## Task details:
Reproduce everything from the line containing "You are a computer-use agent. Image resolution: width=690" down to the line containing "will click(x=176, y=218).", both included, with the listing text left unchanged and every coordinate in the answers scaled by 0.6 and rounded to the nearest whole number, halves rounded up. Give only these lines.

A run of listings

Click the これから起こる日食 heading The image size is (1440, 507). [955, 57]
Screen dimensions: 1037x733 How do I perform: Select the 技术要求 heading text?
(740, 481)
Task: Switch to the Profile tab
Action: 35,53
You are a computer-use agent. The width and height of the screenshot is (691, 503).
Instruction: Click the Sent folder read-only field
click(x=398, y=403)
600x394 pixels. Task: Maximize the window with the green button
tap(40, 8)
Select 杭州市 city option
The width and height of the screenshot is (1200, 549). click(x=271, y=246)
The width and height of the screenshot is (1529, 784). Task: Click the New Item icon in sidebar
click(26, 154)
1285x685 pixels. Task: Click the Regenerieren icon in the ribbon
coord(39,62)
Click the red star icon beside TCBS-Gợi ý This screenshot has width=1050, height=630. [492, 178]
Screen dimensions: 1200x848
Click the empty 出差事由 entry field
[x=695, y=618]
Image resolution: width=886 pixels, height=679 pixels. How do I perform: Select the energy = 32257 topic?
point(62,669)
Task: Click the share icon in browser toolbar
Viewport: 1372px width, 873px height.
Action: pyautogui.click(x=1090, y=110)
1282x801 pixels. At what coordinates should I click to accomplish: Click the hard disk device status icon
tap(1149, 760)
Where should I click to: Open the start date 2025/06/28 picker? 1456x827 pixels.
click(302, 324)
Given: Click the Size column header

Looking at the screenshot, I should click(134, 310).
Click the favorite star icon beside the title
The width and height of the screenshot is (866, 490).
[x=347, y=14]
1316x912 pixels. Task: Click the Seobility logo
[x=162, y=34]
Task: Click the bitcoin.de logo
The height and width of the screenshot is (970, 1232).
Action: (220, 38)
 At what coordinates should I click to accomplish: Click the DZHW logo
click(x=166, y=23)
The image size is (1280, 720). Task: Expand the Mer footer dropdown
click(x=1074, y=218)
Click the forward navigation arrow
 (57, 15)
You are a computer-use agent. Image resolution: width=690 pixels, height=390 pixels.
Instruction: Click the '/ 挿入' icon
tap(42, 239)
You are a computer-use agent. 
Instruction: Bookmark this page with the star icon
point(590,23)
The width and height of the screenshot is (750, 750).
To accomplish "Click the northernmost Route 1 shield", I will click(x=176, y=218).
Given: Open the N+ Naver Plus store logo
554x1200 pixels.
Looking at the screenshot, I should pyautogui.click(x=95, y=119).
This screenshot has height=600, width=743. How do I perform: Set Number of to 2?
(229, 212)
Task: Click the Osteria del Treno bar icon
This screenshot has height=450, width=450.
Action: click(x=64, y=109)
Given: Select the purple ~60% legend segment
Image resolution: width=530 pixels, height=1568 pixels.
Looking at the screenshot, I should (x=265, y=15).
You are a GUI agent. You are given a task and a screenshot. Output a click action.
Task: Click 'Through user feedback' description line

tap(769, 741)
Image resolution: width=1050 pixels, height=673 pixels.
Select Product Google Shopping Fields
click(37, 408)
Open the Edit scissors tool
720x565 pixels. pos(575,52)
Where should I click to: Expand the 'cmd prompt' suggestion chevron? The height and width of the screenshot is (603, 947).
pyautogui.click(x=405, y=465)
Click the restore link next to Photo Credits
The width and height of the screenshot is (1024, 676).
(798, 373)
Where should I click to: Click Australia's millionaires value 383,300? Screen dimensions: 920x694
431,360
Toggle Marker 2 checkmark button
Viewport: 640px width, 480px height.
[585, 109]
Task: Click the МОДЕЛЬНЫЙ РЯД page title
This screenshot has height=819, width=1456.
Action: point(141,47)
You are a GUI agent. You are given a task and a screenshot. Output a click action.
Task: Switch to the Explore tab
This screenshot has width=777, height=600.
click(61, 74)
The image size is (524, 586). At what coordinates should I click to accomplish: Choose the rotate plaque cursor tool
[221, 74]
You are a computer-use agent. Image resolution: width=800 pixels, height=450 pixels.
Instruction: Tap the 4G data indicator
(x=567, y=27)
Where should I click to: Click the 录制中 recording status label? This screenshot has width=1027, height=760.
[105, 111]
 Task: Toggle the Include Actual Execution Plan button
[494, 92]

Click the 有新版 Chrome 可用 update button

## Written solution:
You are a computer-use agent. Image resolution: width=690 pixels, height=390 pixels.
Instruction: Click the '/ 挿入' icon
tap(25, 143)
You are a computer-use agent. 
Instruction: Bookmark this page with the star icon
point(354,14)
The width and height of the screenshot is (750, 750).
To accomplish "Click the northernmost Route 1 shield", I will click(x=106, y=131).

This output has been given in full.